Os respingos do debate sobre a barbaridade perpetrada pelo Hamas chegaram até à polarização brasileira, grosso modo opondo uma esquerda mais pró-Palestina ante uma direita favorável a Israel.

O pêndulo da morte pode, com o ataque, se mover no sentido da condenação da retaliação. Ele já vinha se mexendo, como notou o jornal israelense Haaretz ao analisar as reações na imprensa francesa sobre a crise, devido às imagens de civis sendo forçados a deixar suas casas e sob intenso bombardeio.

Por ora, é insondável qual o impacto disso na formulação da antecipada invasão terrestre de Gaza, um evento que será sangrento por definição. E aí entra Biden, que chegaria como um soldado disposto a defender seus aliados, já que a briga deles é o microcosmo da disputa maior do Irã pela dominação regional —essencialmente, uma empreitada antiamericana.

O próprio presidente já havia exortado Netanyahu ao comedimento, e descartou apoiar uma ocupação de Gaza. Resta saber se, ante a justa comoção nacional israelense, ele irá pressionar pessoalmente o primeiro-ministro a tirar o pé do acelerador.

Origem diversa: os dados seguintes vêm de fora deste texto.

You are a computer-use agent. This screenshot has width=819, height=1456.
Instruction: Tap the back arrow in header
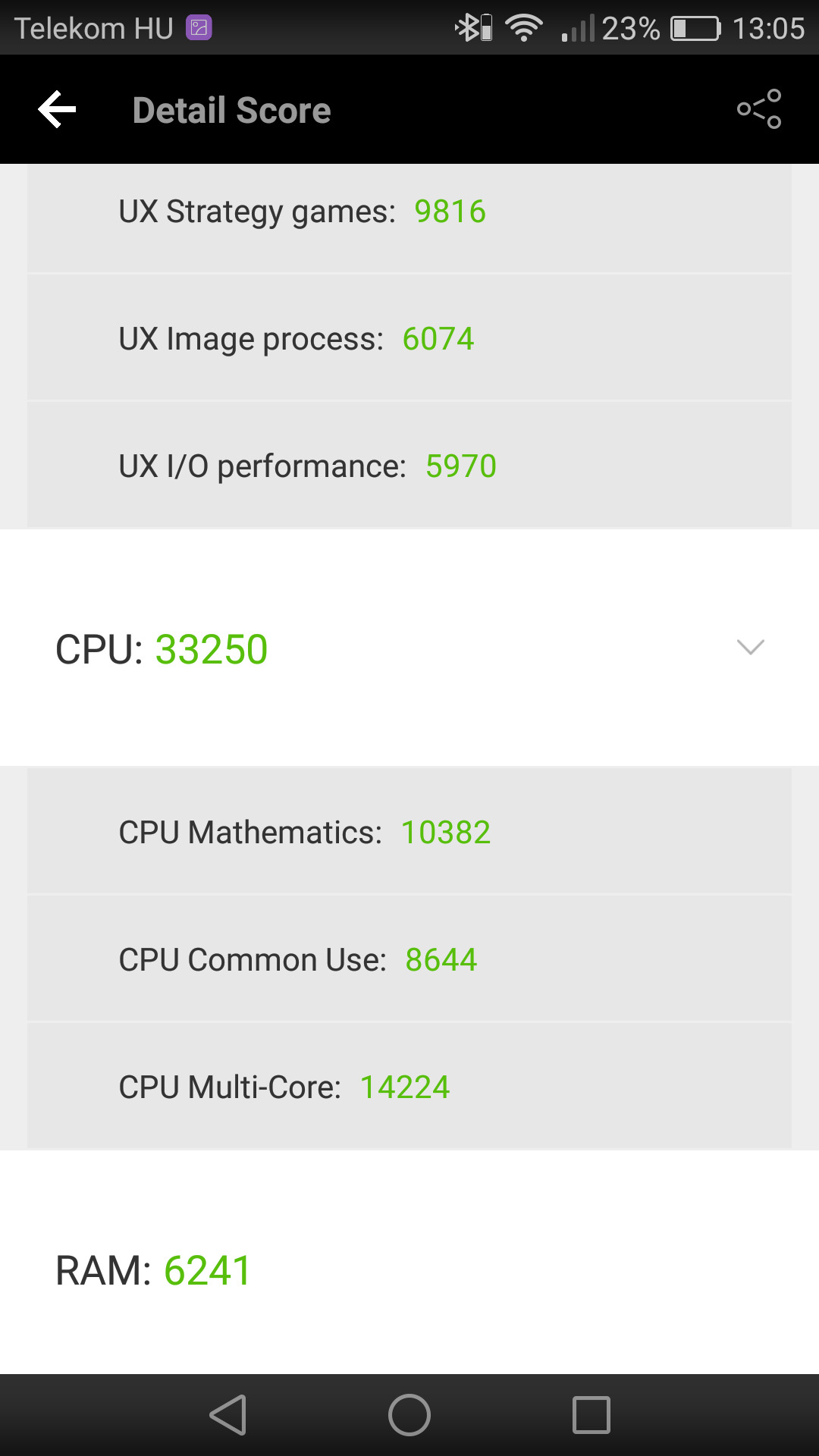click(x=58, y=110)
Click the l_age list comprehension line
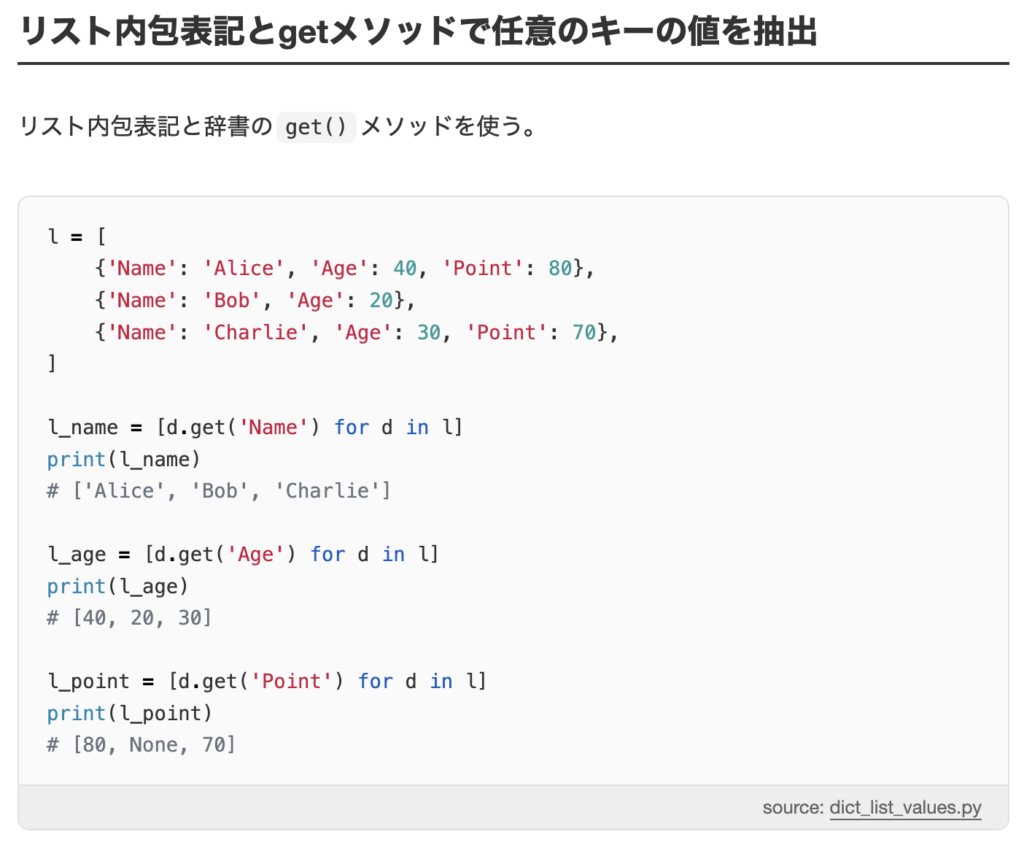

Para o Hamas, que com seu ataque parece ter feito a opção pelo caos para tentar regionalizar o conflito, a tragédia no hospital é um prato cheio do ponto de vista de propaganda contra os adversários. As já duras escaramuças entre Hizbullah e Israel tendem a aumentar, além de episódios múltiplos de violência isolada, da Cisjordânia a Chicago.

Ato contínuo ao ataque ao hospital, multidões foram para a capital palestina, Ramallah. As próximas horas, e dias, serão centrais para definir a magnitude da inflexão que o Ahli Arab promoverá na guerra.